- [抜粋本文]
-------------------------

書名: 税理士業務で知っておきたい法律知識
著者名: 森 章太, 出版社名: 日本実業出版社, 発行年月日: 2022年4月1日, 引用ページ: 不明, ISBNコード: 978-4-534-05917-8

税理士試験の相続税法の計算問題には、祭祀財産や葬式費用が出題されています。
令和3(2021)年度の試験問題では、配偶者が取得する祭祀財産に日常礼拝の用に供している仏壇等60万円が含まれています。令和2(2020)年度の試験問題では、遺産に墓地300万円が含まれています。
また、令和3(2021)年度の試験問題では、被相続人の通夜及び葬式に要した費用は、すべて養子Aが負担したとされています。
試験問題では、祭祀財産の取得者や葬式費用の負担者は既に決まっていますが、実務においては、取得者や負担者をめぐり争いとなることがあります。
本節では、祭祀財産と葬式費用(民法)について解説します。

1 祭祀財産
祭祀財産とは、系譜(例、家系図)、祭具(例、仏壇、位牌)及び墳墓(例、墓石)をいいます。墓地は、墳墓そのものではありませんが、墳墓に準じて取り扱われます。
祭祀財産は、祭祀主宰者が承継します(民法897条)。祭祀主宰者は、第1に被相続人の指定、第2に(被相続人の指定がないときは)慣習、第3に(被相続人の指定がなく慣習が明らかでないときは)家庭裁判所の審判によって決まります。

-------------------------

- [出典抜粋]
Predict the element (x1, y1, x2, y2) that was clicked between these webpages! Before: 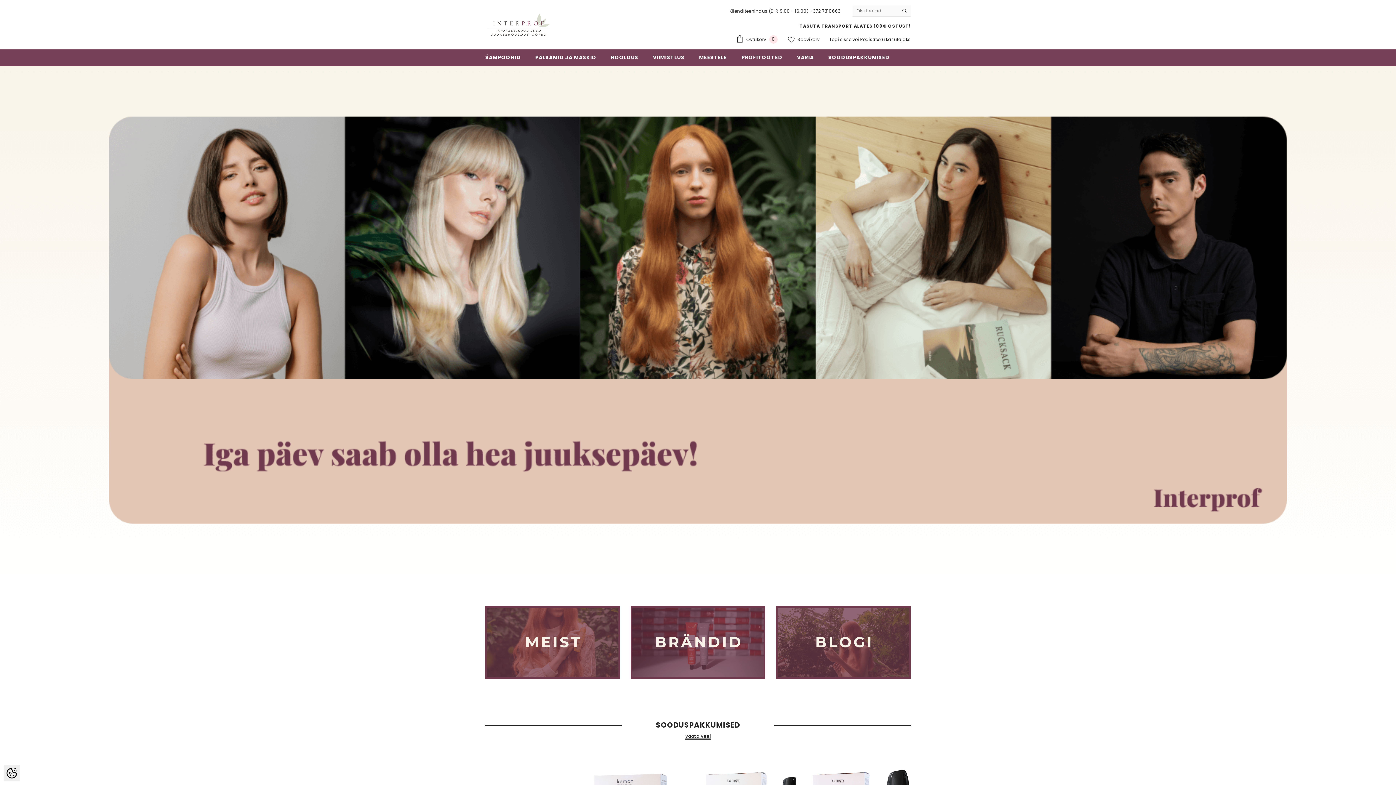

-------------------------

- [指示と条件]
次の1.〜3.がそれぞれ抜粋本文の内容と合っているかを「はい」か「いいえ」で答え、判断の決め手となる本文の語句を正確に引用してください。
1. 令和2(2020)年度の試験問題では、遺産に墓地が含まれている。
2. 墓地は墳墓そのものとして扱われる。
3. 被相続人の指定がないときは、まず家庭裁判所の審判によって祭祀主宰者が決まる。

- [想定解答]
1. はい。「令和2(2020)年度の試験問題では、遺産に墓地300万円が含まれています。」
2. いいえ。「墓地は、墳墓そのものではありませんが、墳墓に準じて取り扱われます。」
3. いいえ。「第2に(被相続人の指定がないときは)慣習、第3に(被相続人の指定がなく慣習が明らかでないときは)家庭裁判所の審判によって決まります。」